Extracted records
=-=-=

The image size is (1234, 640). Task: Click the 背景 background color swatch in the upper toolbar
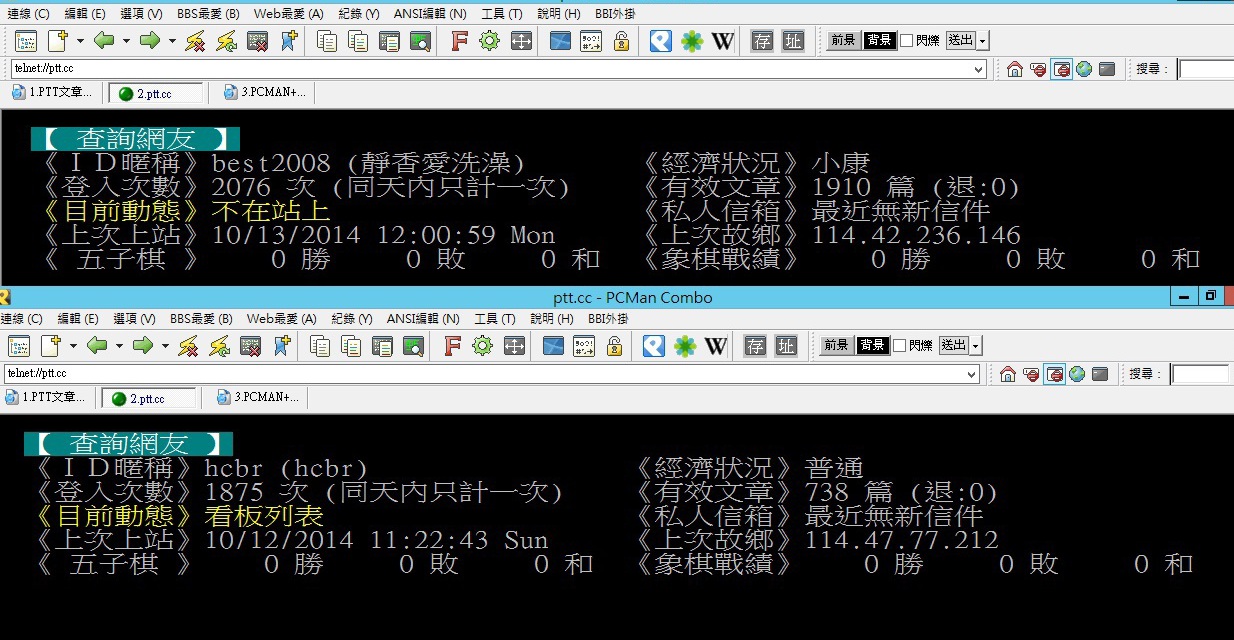point(880,41)
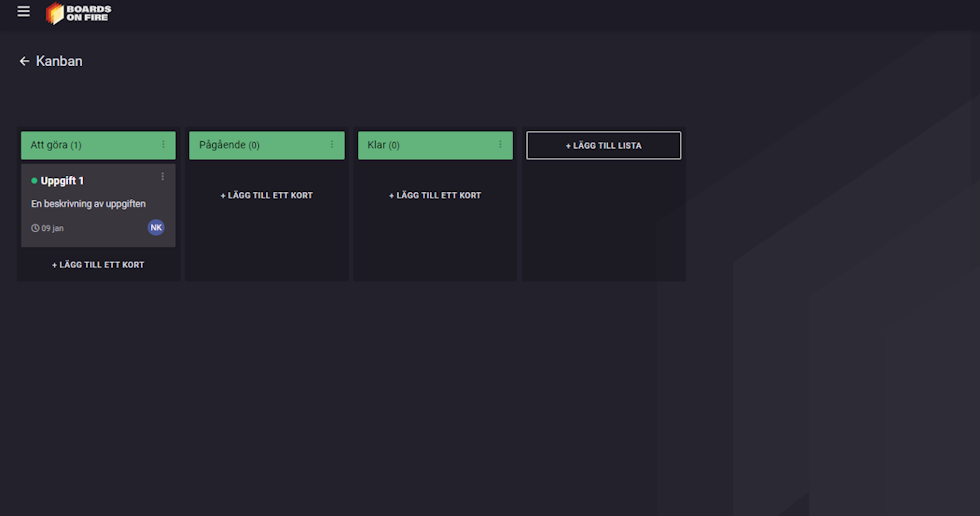980x516 pixels.
Task: Open the Pågående list options menu
Action: (332, 145)
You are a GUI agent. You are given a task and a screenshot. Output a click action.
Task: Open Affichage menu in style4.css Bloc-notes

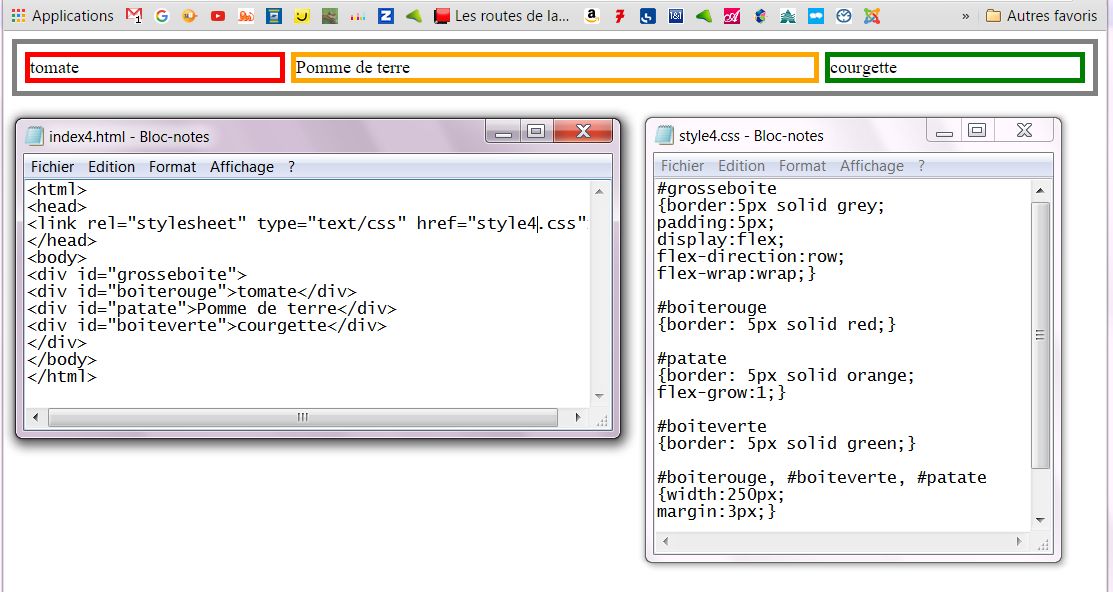click(x=871, y=166)
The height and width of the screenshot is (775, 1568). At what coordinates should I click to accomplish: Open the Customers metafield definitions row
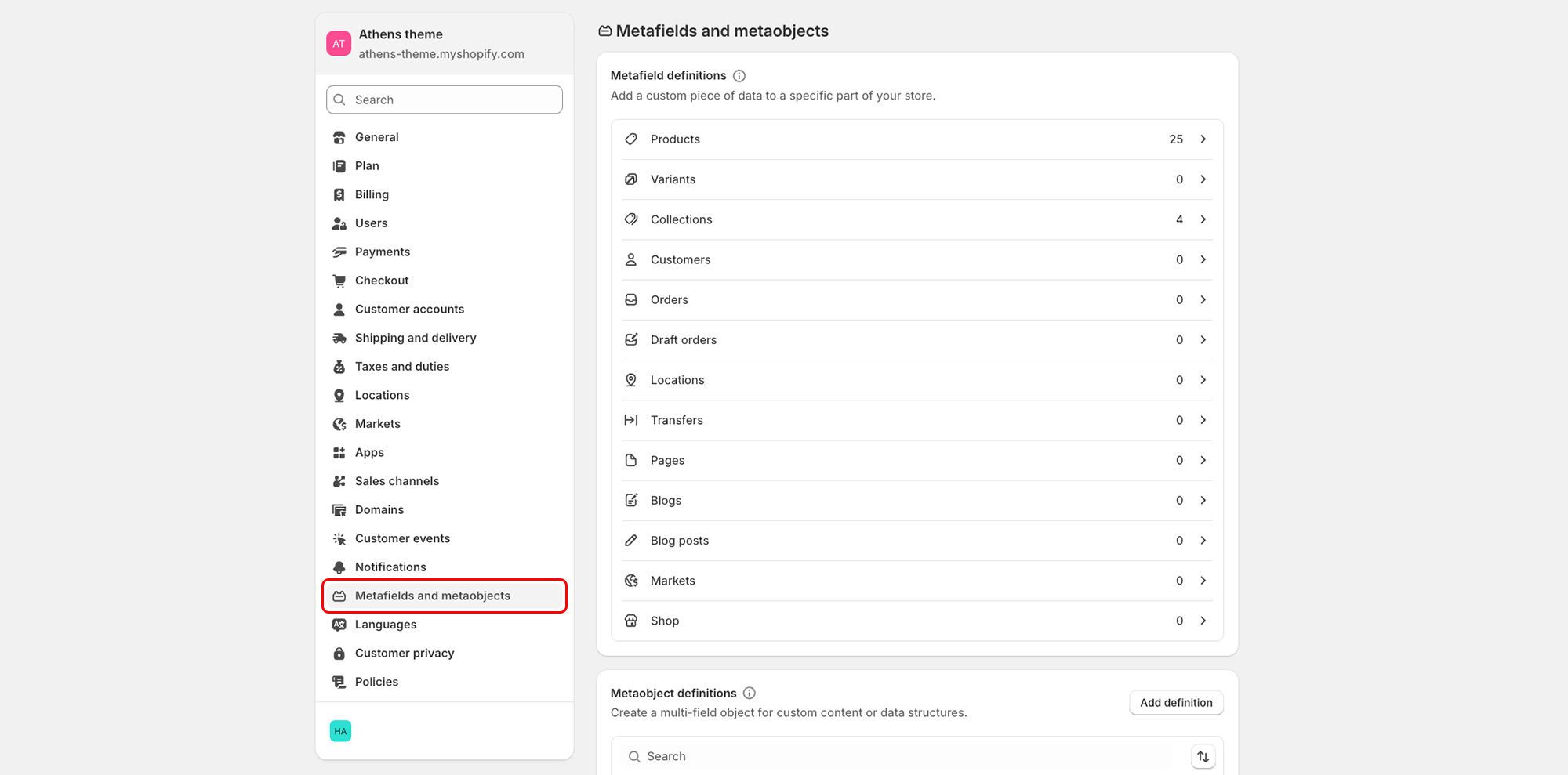[x=917, y=259]
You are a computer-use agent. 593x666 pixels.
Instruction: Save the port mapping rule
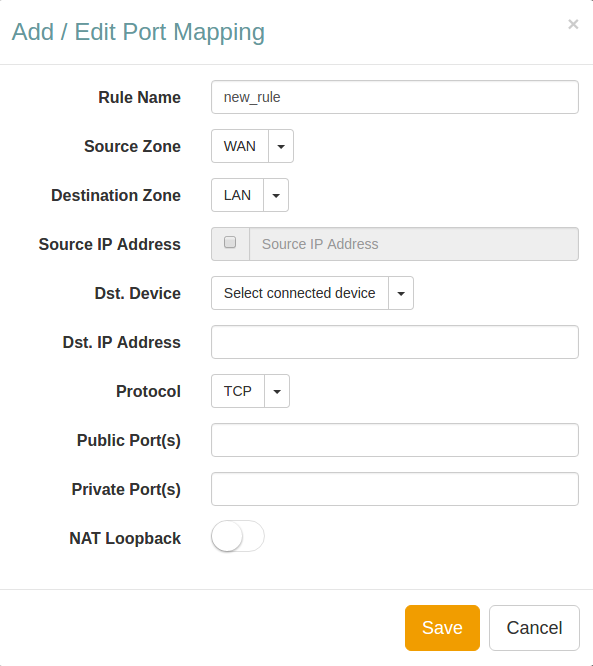[x=442, y=628]
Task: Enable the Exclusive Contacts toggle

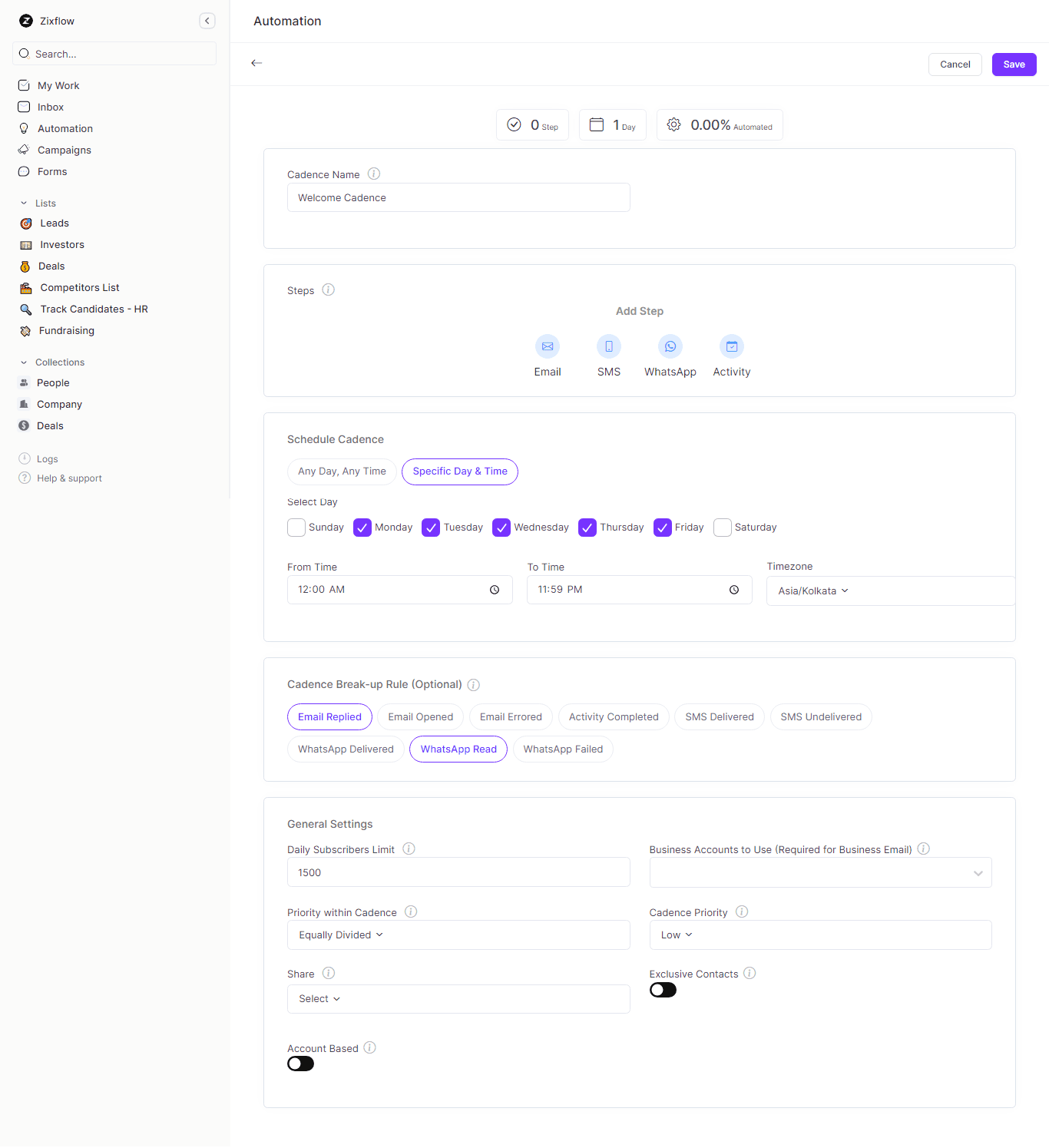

=-=-=

Give the records again exactly, without pictures.

*Response:*
The image size is (1234, 640). Task: Click the 背景 background color swatch in the upper toolbar
point(880,41)
980x516 pixels.
Task: Open the Pågående list options menu
Action: (332, 145)
You are a GUI agent. You are given a task and a screenshot. Output a click action.
Task: Open Affichage menu in style4.css Bloc-notes

click(x=871, y=166)
The height and width of the screenshot is (775, 1568). At what coordinates should I click to accomplish: Open the Customers metafield definitions row
[x=917, y=259]
You are a computer-use agent. 593x666 pixels.
Instruction: Save the port mapping rule
[x=442, y=628]
Task: Enable the Exclusive Contacts toggle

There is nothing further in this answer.